I've got some thoughts about public grieving via social media and the way the media inundates us with 'grief porn' after a disaster, almost relishing our fear and sorrow. 

Today I heard Jonah Lomu had died, and I re-posted a video of him I'd seen on Facebook, adding RIP at the end, and I knew immediately doing so would leave me open to someone saying 'What about all the people who died in Paris? Don't they matter too?' even though I've shared plenty of posts about Paris (and Beirut/Syria/Iraq) on Facebook. When you express grief publicly, there's always the possibility that someone who deals with things differently will have something to say about it.

I think it's really difficult all round, the business of emoting on social media. We are people who (as a collective) may not engage with our neighbours and our communities, but care a LOT for people we've made connections with online. We might only see them on our computer screens but they're in our living rooms every day, and real life interactions can seem less supportive. I think some of the time we share the grief porn to show that there's actually something left alive inside us that still cares about 'real life people'.

When Sandra Bland was killed by the US police (I don't believe she died at her own hands) I fell into a cycle of sharing a huge amount of stuff about it because I was really angry, but at the same time it might've looked like I cared more, or maybe I even thought I cared more than others. Stupid. Someone wisely pointed out that sharing doesn't equal caring, and not sharing doesn't mean not caring. I've noticed a change in how people interact with each other on social media and on blogs over the last couple of years, and our interactions are less driven by connections with each other and more about the self. I think we DO care a lot more than we show, but we mainly share how human we are by constantly reposting soppy cat and dog videos, and I'm as guilty of that as anyone, if not more so. We emote through silly or sad animal videos because it's easier than thinking about things in the world going to hell in a hand cart.

A few years ago when that pond scum Anders Breivik went on a killing spree in Norway on the same weekend Amy Winehouse died I saw a lot of what I would call 'grief shaming' on Facebook. The sentiment seemed to be how could anyone care 'more' about Amy when dozens of young people had just died, but I think you can care about a famous person dying AND care about dozens/hundreds of people dying, but they're very different beasts. In some ways it's easier to focus on the death of one person than it is to think about the deaths of a huge amount of people at once, as when you open the floodgates to that magnitude of sadness it's easy to feel overwhelmed and to shut down emotionally.

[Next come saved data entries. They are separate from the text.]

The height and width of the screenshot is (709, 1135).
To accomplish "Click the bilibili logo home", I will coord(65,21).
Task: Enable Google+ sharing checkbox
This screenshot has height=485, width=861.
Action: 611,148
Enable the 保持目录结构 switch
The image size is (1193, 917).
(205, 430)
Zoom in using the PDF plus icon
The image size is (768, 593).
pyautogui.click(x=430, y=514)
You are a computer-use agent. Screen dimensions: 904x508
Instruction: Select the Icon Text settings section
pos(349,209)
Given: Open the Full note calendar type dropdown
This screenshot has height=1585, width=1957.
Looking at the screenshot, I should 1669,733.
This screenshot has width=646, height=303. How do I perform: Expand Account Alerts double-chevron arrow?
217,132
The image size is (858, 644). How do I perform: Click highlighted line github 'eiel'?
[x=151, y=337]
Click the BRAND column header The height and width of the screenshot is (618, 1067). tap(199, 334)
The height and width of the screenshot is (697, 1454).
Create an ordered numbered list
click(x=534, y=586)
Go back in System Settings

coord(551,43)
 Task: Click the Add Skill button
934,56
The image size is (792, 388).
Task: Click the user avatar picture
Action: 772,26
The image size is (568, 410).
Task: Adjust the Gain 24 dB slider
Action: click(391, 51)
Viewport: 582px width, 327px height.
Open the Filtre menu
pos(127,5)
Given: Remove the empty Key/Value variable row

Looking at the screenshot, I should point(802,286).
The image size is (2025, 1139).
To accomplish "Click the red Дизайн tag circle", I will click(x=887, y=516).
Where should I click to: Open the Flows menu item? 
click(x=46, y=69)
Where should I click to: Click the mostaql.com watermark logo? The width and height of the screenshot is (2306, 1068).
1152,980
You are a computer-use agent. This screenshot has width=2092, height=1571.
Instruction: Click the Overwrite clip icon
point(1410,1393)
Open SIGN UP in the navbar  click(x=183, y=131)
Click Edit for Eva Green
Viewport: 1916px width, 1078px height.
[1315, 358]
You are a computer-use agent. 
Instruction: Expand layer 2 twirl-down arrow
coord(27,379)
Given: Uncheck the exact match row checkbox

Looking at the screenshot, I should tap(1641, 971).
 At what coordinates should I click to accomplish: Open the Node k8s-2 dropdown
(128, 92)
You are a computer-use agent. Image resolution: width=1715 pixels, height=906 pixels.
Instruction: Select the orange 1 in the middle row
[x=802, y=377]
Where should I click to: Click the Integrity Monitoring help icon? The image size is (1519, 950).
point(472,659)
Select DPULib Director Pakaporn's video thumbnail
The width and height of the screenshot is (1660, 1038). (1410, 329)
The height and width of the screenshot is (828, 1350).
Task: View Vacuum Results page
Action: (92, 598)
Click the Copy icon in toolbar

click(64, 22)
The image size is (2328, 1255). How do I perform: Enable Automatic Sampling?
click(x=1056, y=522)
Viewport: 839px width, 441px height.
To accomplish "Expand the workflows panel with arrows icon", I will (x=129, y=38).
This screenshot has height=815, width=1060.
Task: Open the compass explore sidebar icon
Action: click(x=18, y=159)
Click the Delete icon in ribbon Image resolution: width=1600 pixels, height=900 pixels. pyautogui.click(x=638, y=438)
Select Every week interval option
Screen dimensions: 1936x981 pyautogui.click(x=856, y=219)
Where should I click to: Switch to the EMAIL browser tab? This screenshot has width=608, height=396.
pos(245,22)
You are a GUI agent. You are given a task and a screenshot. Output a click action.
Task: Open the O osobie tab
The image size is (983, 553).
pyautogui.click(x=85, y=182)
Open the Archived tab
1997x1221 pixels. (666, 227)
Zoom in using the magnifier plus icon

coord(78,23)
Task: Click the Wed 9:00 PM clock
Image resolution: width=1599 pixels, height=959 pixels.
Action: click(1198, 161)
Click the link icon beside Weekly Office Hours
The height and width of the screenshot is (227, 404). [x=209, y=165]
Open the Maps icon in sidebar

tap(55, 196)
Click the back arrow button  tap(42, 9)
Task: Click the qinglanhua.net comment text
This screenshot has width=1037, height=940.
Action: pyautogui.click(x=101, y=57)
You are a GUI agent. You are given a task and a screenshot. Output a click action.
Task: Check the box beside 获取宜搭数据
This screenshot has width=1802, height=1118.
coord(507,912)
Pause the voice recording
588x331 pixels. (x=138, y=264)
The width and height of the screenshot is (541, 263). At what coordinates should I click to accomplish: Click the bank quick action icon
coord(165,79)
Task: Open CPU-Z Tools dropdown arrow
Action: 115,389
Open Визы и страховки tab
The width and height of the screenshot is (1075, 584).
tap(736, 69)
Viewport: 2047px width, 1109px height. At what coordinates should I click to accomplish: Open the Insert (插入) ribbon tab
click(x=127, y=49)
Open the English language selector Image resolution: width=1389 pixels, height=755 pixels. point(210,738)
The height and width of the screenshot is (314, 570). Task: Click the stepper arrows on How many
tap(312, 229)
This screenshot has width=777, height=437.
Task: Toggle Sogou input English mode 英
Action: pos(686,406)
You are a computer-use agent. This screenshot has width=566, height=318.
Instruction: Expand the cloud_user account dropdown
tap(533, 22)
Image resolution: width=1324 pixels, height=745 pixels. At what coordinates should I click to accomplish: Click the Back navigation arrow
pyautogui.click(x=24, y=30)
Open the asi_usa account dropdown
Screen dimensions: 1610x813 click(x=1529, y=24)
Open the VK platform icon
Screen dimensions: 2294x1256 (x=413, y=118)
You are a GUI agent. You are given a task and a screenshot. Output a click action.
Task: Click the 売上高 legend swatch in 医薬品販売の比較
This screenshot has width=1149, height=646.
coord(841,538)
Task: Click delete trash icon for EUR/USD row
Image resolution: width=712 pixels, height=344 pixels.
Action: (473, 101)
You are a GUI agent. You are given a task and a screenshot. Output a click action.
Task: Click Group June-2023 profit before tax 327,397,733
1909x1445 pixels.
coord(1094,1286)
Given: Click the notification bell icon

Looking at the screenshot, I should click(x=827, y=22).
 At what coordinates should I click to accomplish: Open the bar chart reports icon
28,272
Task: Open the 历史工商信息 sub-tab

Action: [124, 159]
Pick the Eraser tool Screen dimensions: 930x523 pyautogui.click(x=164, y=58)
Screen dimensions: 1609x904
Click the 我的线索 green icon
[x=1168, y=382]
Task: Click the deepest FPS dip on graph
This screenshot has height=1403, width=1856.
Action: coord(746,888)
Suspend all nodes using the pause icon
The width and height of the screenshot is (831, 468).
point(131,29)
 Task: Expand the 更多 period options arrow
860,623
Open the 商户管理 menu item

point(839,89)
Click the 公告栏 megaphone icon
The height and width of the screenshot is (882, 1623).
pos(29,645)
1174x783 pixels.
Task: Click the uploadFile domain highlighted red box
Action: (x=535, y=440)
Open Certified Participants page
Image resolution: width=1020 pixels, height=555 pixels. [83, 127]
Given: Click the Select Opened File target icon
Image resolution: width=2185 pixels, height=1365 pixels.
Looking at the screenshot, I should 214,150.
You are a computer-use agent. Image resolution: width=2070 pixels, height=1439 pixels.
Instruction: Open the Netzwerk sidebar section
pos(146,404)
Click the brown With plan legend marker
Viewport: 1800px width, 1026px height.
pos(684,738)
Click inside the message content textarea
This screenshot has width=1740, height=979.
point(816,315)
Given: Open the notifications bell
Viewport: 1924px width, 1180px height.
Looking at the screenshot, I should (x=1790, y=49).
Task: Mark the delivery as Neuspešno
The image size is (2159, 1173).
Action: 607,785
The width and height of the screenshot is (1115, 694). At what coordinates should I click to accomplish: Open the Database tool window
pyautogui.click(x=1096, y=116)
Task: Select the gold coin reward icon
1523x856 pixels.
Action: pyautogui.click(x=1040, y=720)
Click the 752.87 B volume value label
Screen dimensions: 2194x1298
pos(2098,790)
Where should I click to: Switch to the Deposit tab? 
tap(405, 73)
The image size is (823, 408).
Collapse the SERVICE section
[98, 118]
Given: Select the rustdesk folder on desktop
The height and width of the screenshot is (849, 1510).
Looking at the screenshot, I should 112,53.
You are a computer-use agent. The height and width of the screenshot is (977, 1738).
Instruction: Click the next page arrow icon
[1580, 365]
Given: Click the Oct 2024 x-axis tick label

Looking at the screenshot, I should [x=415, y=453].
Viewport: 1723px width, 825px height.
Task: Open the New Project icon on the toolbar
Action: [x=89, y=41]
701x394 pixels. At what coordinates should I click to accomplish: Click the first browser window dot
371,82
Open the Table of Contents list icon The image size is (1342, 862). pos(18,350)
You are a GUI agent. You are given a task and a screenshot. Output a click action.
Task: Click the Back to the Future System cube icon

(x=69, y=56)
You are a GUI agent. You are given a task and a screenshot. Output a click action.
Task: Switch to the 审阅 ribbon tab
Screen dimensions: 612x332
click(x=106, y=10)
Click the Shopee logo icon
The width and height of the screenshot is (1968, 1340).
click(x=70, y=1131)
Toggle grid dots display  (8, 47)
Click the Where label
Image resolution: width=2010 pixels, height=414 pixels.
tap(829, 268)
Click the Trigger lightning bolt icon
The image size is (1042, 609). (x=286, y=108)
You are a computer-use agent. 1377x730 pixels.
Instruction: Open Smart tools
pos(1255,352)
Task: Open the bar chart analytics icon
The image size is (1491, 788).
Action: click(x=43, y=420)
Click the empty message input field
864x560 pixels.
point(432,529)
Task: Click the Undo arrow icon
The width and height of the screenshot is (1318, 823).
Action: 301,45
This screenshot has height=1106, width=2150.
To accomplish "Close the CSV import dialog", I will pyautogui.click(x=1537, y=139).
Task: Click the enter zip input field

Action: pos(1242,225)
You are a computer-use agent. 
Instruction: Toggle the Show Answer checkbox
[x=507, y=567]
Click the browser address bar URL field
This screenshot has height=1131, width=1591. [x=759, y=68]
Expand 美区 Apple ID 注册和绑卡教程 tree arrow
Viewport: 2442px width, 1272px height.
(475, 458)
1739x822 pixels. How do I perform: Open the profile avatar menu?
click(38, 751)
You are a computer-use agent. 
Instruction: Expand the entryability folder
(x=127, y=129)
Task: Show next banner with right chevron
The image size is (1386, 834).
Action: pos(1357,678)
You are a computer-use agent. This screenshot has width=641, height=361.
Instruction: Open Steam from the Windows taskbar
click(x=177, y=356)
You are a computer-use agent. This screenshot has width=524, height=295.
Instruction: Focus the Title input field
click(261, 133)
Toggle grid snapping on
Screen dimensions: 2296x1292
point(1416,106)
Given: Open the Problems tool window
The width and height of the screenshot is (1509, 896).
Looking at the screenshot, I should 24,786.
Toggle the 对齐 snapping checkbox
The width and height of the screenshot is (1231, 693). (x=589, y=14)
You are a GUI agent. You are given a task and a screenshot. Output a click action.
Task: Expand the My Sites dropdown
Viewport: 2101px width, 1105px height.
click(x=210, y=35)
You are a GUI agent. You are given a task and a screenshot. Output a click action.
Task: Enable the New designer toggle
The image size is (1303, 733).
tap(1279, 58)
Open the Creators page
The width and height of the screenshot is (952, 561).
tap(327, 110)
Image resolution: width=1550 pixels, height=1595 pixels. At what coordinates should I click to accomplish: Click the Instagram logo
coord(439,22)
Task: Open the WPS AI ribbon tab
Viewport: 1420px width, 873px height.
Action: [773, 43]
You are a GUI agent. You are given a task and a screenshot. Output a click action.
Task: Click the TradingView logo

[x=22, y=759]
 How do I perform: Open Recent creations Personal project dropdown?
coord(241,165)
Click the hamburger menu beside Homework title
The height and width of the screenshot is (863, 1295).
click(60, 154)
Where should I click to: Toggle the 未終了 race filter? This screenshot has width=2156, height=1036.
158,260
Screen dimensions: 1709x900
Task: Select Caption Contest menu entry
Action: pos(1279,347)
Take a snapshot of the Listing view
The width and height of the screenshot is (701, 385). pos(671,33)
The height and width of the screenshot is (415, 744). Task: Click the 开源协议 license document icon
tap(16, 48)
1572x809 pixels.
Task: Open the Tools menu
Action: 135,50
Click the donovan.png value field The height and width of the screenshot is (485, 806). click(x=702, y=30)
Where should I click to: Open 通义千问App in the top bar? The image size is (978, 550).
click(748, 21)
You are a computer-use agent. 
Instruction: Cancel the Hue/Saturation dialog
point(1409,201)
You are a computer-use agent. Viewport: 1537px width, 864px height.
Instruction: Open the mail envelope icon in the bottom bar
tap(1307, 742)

And I think people with power - the media and Governments - LOVE to overwhelm us with grief porn because they want us to be overwhelmed and malleable. They want us to feel so scared that we'll agree to any plan - no matter how heinous - to 'protect' us. We are easily herded when we're afraid. They thrive off our fear. How else can you get a population who (more of less) cares about others to nod solemnly and say 'Yes Mr Cameron, please do take us to war. Sod the NHS, education and local services. I'm so glad you have billions of pounds to spend on war in these times of extreme austerity.'

I said RIP about Jonah Lomu on Facebook as he is a face and a name I know. I've seen some names and faces of people who died in Paris on Friday, and if I were to have a potted history of all of them and read an obituary for each and every one I'd be mired in grief for weeks. You can grieve for the loss of people collectively or individually, and there's no right or wrong way to do that. You can grieve for the dead in Paris, in Beirut, in Syria, in Iraq, in all the places of the world where hate runs unchecked, and it can be overwhelming to think about.

Having a face to focus on some of that, some displaced grief pushed onto Jonah Lomu (or whoever else may have recently died) can be a manageable way to deal with a bigger grief. Because of the internet, when the world hurts we are ALL starting to hurt. We are more connected than we know, and finding a way to deal with that in scary times - however we cope with that - should be OK. It's OK to mourn the famous dead amongst senseless loss. How we care shouldn't be the problem. The fact that we care at all is a good thing. Screw grief shaming.